De zélia neno a 10 de Maio de 2007 às 23:34
O título “Dar de graça o que de graça recebemos”, para além do conteúdo da mensagem, deve-nos fazer reflectir seriamente sobre o nosso posicionamento nesta vida pela qual estamos passando num corre-corre diário, quase não nos permitindo activar todo o amor que Deus colocou em nossos corações e ao nosso dispor para usar e abusar, já que só através de uma doação constante desse amor é possível evoluir e crescer como seres humanos e dar intensidade e alegria à nossa Vida.

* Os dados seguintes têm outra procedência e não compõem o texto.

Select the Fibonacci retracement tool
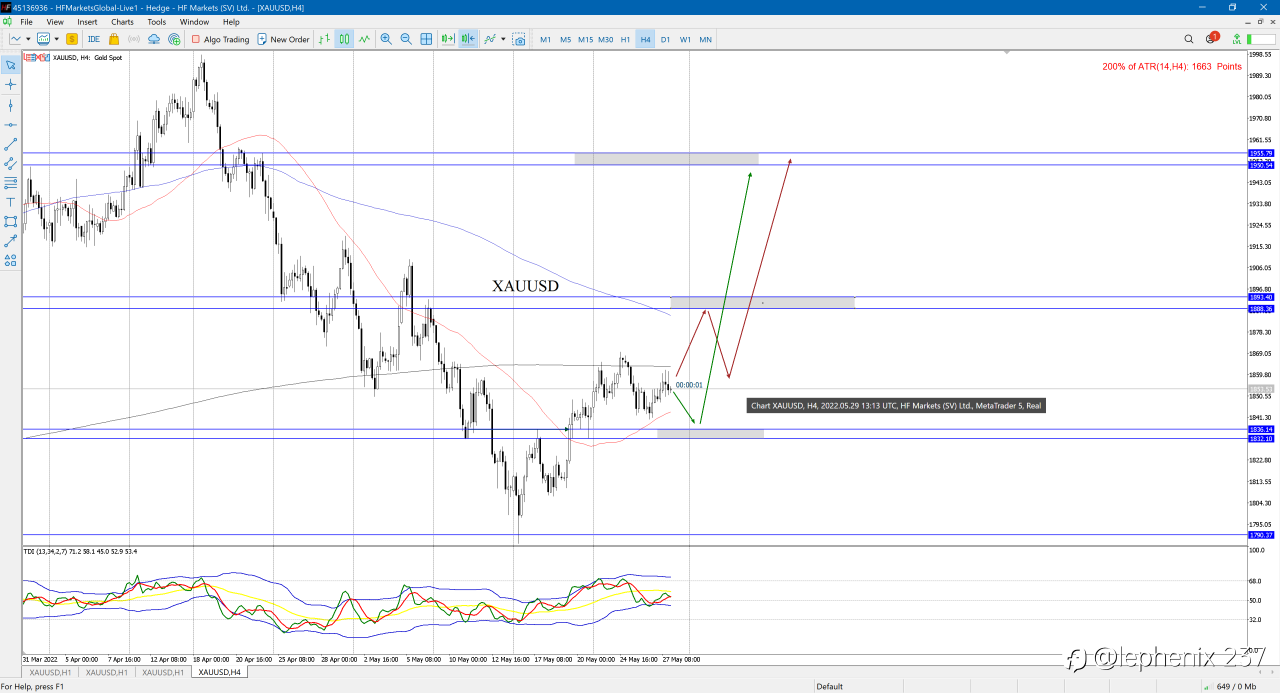Screen dimensions: 1280x693 point(10,183)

Contudo nunca devemos ficar à espera de um retorno, nem que seja na forma de uma palavra graciosa, mas sim e tão somente ficar com a sensação do dever cumprido.

Só que, muitas vezes nem damos conta que nada fazemos para distribuir essa forma de amor pelo nosso próximo, o que se torna moralmente grave para nós mesmos, pois até temos alguma disponibilidade de prestar ajuda, qualquer que seja o carácter e ramo em que ela possa ser efectuada e nós não decidimos sair do nosso cómodo “casulo” para a colocar ao alcance de quem dela tanto necessita.

Quando alguém dá a sua quota-parte possível, seja grande ou pequena, de certo se sente um contribuinte feliz, ajudando a fazer deste mundo um mundo um pouco melhor e, no final do dia antes do adormecer, pode dizer: - Obrigada Senhor, por tudo o que hoje pude usufruir e pelo mais que ainda pude repartir.

Em sequência, recordo um poema que passo a transcrever, cujo titulo é :

“ AMANHECER “

Ao acordarmos todos os dias pelo amanhecer
Devemos contemplar o mundo, pois ele é belo.

Tudo que Deus Criador nos entrega
Não coloca preço, tudo nos dá de graça.
Muitas vezes não sabemos aproveitar
Nem agradecer e nem sequer cuidar,
Tão-somente entregar ao bichinho da traça.

Um livro se escreve ao longo das nossas vidas
Feitas de dias nos quais vivemos a nossa história,
A nossa face se reflecte na sua capa
E nas suas páginas, a nossa desgraça e glória.

Mas sempre vamos pedindo misericórdia a Deus
Pois sabemos que continuamos a ser filhos seus,
ELE não nos abandona, mesmo nós fazendo coisas erradas
Neste labirinto de tão variadas tarefas,
Geralmente por nós muito mal executadas.

Que em cada amanhecer nos recordemos
Das dádivas que recebemos pela Sua mão
Tentemos ser mais gratos e generosos
Pois por todas elas nunca pagamos sequer um tostão.